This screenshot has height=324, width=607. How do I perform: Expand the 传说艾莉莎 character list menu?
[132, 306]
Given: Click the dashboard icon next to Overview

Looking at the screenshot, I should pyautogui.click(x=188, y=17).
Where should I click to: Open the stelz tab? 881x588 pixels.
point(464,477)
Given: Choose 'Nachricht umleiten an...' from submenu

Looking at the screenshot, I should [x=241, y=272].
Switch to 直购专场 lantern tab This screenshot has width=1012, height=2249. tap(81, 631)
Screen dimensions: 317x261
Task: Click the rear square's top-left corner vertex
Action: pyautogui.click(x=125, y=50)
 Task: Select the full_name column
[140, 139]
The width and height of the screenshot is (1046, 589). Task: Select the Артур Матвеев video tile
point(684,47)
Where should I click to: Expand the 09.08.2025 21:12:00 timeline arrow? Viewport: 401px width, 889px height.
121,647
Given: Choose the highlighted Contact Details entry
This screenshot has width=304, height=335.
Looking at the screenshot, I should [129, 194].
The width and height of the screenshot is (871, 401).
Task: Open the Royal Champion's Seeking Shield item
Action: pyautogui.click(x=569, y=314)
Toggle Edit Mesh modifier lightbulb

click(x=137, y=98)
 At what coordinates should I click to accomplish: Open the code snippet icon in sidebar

* * *

WORK ITEM » Would you write out all of the data exactly as given?

REPLY TO THE EXERCISE »
This screenshot has height=324, width=607. How do I perform: Expand the 传说艾莉莎 character list menu?
[132, 306]
Given: Click the dashboard icon next to Overview

Looking at the screenshot, I should pyautogui.click(x=188, y=17).
Where should I click to: Open the stelz tab? 881x588 pixels.
point(464,477)
Given: Choose 'Nachricht umleiten an...' from submenu

Looking at the screenshot, I should [x=241, y=272].
Switch to 直购专场 lantern tab This screenshot has width=1012, height=2249. tap(81, 631)
Screen dimensions: 317x261
Task: Click the rear square's top-left corner vertex
Action: pyautogui.click(x=125, y=50)
 Task: Select the full_name column
[140, 139]
The width and height of the screenshot is (1046, 589). Task: Select the Артур Матвеев video tile
point(684,47)
Where should I click to: Expand the 09.08.2025 21:12:00 timeline arrow? Viewport: 401px width, 889px height.
121,647
Given: Choose the highlighted Contact Details entry
This screenshot has width=304, height=335.
Looking at the screenshot, I should [129, 194].
The width and height of the screenshot is (871, 401).
Task: Open the Royal Champion's Seeking Shield item
Action: pyautogui.click(x=569, y=314)
Toggle Edit Mesh modifier lightbulb

click(x=137, y=98)
 At what coordinates should I click to accomplish: Open the code snippet icon in sidebar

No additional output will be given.